Globally Modifying Core and Limit Factors
The following properties can be used to modify the default multiply factors globally, or for specific job templates or lakehouses:
Property | Default Value | Description |
---|---|---|
spark.iomete.driver.core.factor | 1.5 | Factor to multiply the node's CPU to calculate the number of Spark driver cores. |
spark.iomete.driver.core.limit.factor | 1.0 | Factor to multiply the node's CPU to set the Kubernetes CPU limit for the driver. |
spark.iomete.executor.core.factor | 1.5 | Factor to multiply the node's CPU to calculate the number of Spark executor cores. |
spark.iomete.executor.core.limit.factor | 1.0 | Factor to multiply the node's CPU to set the Kubernetes CPU limit for executors. |
Example
For a node with 2 CPUs
, if the core limit factors are set to 2.0
, the final value for spark.kubernetes.driver.core.limit
or spark.kubernetes.executor.core.limit
will be 4 CPUs
.
Overriding with Static Values
If you want to set static values for cores and limits, you can override the default factors by using the following properties:
Property | Example | Description |
---|---|---|
spark.iomete.driver.cores | 4 | Static value to set the number of Spark driver cores, overriding the factor-based calculation. |
spark.iomete.driver.core.limit | 1000m | Static value to set the Kubernetes CPU limit for the Spark driver. |
spark.iomete.executor.cores | 6 | Static value to set the number of Spark executor cores, overriding the factor-based calculation. |
spark.iomete.executor.core.limit | 2000m | Static value to set the Kubernetes CPU limit for Spark executors. |
Priority of Configuration
The final configuration is determined based on the following priority:
- Override values: If static override values are provided (e.g.,
spark.iomete.driver.cores
), they take the highest priority. - Factor properties: If override values are not set, IOMETE will use the custom factors (e.g.,
spark.iomete.driver.core.factor
). - Default values: If neither overrides nor factors are provided, IOMETE will use the default factors (
1.5
for cores and1.0
for limits).
Performance Benchmarking
Using less than 1 CPU, such as 300m, can significantly slow down Spark jobs due to throttling. Benchmarking results will demonstrate performance variations with different CPU configurations.
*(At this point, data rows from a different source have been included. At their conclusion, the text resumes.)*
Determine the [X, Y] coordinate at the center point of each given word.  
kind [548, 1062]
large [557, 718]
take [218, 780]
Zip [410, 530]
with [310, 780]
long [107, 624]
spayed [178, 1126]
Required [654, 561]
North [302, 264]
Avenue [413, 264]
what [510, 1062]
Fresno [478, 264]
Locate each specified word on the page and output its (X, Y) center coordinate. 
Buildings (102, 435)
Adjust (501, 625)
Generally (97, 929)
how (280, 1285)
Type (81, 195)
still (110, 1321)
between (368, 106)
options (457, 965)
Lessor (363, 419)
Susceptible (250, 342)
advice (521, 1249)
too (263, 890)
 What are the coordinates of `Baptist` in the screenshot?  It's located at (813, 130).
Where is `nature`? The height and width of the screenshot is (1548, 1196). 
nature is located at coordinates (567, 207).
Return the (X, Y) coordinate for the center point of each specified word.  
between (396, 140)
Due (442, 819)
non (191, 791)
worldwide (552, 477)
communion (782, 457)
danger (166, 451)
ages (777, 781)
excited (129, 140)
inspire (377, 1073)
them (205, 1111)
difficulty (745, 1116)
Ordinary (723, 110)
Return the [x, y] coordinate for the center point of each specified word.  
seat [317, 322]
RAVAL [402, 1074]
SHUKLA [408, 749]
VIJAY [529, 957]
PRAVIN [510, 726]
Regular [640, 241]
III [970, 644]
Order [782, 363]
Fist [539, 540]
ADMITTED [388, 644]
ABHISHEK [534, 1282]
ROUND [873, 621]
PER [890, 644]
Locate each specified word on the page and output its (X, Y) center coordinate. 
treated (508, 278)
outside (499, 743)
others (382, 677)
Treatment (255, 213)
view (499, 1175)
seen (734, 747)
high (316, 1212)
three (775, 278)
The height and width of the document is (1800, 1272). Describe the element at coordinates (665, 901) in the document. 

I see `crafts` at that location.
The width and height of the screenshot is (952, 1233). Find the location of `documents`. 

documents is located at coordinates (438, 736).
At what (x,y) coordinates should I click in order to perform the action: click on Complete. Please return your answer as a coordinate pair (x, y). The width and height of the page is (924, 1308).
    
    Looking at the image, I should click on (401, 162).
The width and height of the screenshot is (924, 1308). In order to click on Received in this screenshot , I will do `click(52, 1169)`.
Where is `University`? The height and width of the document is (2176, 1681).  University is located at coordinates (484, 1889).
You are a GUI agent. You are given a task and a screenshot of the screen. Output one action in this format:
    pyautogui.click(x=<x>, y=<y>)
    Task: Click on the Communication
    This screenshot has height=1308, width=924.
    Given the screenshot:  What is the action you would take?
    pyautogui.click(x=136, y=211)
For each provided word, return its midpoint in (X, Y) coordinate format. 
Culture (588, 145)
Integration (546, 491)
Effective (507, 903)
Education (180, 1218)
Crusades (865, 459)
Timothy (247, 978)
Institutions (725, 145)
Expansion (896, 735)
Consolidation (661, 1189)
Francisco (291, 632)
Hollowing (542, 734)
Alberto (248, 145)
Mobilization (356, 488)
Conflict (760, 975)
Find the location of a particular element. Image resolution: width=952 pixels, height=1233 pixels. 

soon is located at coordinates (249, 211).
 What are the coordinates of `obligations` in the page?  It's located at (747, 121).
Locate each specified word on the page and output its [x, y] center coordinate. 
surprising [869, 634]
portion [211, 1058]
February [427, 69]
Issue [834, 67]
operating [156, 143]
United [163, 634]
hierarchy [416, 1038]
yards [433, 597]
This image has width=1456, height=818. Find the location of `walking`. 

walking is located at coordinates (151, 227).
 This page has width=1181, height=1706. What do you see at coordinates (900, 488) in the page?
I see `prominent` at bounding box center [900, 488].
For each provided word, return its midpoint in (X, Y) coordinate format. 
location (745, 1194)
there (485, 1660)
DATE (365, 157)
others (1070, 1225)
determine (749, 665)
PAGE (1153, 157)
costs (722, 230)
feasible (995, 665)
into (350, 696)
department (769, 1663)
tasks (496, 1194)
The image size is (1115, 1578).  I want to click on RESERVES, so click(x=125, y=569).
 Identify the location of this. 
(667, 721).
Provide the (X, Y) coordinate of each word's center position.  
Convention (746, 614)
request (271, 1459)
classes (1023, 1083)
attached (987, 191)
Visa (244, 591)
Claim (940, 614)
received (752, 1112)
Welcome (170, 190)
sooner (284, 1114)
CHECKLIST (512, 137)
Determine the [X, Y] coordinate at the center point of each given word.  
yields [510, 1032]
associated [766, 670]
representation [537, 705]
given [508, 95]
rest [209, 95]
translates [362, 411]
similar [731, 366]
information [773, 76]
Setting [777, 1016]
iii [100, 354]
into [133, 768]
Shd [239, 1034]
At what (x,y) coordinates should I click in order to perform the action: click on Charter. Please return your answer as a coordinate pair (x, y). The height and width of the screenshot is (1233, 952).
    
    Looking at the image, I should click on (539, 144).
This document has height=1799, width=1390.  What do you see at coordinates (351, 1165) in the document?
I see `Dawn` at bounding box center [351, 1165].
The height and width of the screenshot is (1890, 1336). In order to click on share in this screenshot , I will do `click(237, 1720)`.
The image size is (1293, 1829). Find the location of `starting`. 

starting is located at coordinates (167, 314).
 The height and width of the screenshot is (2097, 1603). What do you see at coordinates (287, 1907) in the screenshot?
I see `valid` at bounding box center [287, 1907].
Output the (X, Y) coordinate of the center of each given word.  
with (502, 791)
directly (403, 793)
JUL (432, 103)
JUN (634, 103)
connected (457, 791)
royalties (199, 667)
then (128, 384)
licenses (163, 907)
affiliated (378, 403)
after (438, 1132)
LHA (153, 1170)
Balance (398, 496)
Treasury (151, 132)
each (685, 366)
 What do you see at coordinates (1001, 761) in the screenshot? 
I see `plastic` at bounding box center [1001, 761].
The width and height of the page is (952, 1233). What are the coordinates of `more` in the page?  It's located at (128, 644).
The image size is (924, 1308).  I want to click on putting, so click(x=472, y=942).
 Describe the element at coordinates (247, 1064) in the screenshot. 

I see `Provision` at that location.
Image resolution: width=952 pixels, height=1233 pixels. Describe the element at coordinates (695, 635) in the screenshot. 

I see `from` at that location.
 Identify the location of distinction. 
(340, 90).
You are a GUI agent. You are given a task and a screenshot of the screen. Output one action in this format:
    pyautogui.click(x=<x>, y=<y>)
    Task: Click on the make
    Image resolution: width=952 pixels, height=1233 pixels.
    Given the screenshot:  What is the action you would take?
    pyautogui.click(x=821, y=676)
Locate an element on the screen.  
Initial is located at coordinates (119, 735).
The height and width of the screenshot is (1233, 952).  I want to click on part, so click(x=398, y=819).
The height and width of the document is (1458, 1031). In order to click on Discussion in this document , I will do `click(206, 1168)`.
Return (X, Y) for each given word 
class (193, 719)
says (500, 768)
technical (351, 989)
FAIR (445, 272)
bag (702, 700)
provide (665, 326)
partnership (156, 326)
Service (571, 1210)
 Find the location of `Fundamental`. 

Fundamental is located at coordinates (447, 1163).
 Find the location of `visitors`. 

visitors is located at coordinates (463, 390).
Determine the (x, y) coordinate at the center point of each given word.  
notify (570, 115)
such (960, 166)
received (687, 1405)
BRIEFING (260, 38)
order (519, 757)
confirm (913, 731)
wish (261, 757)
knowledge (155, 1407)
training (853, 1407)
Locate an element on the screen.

Benchmark performed on TPC-DS 1GB dataset. For demonstration purposes, only TPC-DS queries 1, 2, 3, 4 are executed. Results are displayed in seconds.
- For efficient performance, it is recommended to use at least 1 vCPU for both driver and executor nodes.
- Higher CPU allocations for executors (e.g., 2 vCPUs, 4 vCPUs) will provide better performance, especially for compute-intensive tasks.